On a new class of BDF and IMEX schemes for parabolic type equations

TL;DR

This paper introduces a new class of BDF and IMEX schemes for parabolic equations that enable larger time steps at higher order for stiff problems by using Taylor expansions with a tunable parameter.

Contribution

The paper develops a novel class of BDF and IMEX schemes based on Taylor expansions with a tunable parameter, improving stability and efficiency for stiff parabolic equations.

Findings

New schemes allow larger time steps at higher order for stiff problems.

Rigorous stability and error analysis conducted for second- to fourth-order schemes.

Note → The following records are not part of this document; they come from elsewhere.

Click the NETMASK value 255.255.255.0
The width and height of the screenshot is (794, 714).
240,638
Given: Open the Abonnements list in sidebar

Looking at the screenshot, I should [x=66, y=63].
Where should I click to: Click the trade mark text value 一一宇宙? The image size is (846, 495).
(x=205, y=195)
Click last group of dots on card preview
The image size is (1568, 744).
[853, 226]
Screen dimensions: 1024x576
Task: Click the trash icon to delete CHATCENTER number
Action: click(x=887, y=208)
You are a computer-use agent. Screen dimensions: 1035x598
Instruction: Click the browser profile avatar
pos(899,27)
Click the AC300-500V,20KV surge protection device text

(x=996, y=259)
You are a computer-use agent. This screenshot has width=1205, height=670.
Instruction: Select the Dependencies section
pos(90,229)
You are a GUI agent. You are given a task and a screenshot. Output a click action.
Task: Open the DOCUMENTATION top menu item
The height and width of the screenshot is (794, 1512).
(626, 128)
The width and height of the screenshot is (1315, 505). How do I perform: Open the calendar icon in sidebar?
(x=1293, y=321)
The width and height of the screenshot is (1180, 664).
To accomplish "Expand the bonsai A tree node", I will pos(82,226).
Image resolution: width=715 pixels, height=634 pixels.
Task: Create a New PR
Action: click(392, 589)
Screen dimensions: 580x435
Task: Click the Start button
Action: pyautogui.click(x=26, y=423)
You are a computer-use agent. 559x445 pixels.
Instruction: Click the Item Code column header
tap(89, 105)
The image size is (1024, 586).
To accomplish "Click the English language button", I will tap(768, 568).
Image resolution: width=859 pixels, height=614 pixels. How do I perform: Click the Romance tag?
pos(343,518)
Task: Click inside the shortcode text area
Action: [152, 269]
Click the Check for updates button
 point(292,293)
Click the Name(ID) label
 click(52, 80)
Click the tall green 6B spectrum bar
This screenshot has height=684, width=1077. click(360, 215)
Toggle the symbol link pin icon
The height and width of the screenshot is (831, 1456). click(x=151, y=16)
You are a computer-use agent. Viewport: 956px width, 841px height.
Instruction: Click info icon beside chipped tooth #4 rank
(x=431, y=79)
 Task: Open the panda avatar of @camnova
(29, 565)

Numerical examples validate the theoretical advantages of the new schemes.

Abstract

When applying the classical multistep schemes for solving differential equations, one often faces the dilemma that smaller time steps are needed with higher-order schemes, making it impractical to use high-order schemes for stiff problems. We construct in this paper a new class of BDF and implicit-explicit (IMEX) schemes for parabolic type equations based on the Taylor expansions at time $t^{n+\beta}$ with $\beta > 1$ being a tunable parameter. These new schemes, with a suitable $\beta$, allow larger time steps at higher-order for stiff problems than that is allowed with a usual higher-order scheme. For parabolic type equations, we identify an explicit uniform multiplier for the new second- to fourth-order schemes, and conduct rigorously stability and error analysis by using the energy argument. We also present ample numerical examples to validate our findings.